Home Private Credit Why Regulators Are Watching Banks’ Growing Exposure To Private Credit?

What is the current state or regulation of the sector worldwide? Why are bank regulators worried about banks’ increasing involvement in private credit?

As connections between regulated banks and lightly regulated private credit funds grow, regulators become increasingly worried about the potential risks these links might pose to the global financial system. However, the International Monetary Fund warned regulators in April 2024 that private credit presents risks that they might not fully understand. While banks are carefully monitored by regulatory agencies worldwide, credit funds are subject to much less scrutiny, and their activities remain largely hidden from banks overseers.

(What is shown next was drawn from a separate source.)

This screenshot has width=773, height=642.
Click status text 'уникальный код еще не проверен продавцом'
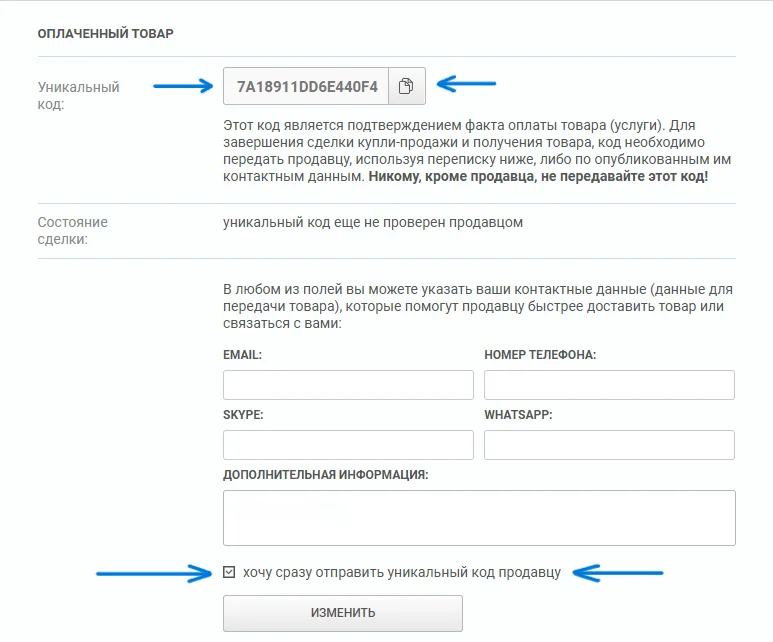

As a result, the IMF urges authorities to adopt a more proactive supervisory and regulatory approach to this rapidly growing, interconnected asset class. Although its report notes that regulation and supervision of private funds were significantly strengthened after the global financial crisis, the IMF stated that the rapid growth and structural shift toward private credit require countries to conduct a further comprehensive review of regulatory requirements and supervisory practices, especially as the private credit market or exposures to private credit become substantial.

The IMF report noted that several jurisdictions have already taken steps to improve their regulatory frameworks to better address potential systemic risks and investor protection challenges. Specifically, the report highlighted that the US Securities and Exchange Commission is making significant efforts to strengthen regulatory requirements for private funds, including improving their reporting standards. 

The IMF also noted in its report that the European Union has recently amended the Alternative Investment Fund Managers Directive (AIFMD II) to include improved reporting, risk management, and liquidity risk management. It also states that AIFMD II has specific additional requirements for managers of loan origination funds concerning leverage limits (175% for open-end and 300% for closed-end funds) and design preferences, such as favoring closed-end structures and imposing extra requirements on open-end funds. 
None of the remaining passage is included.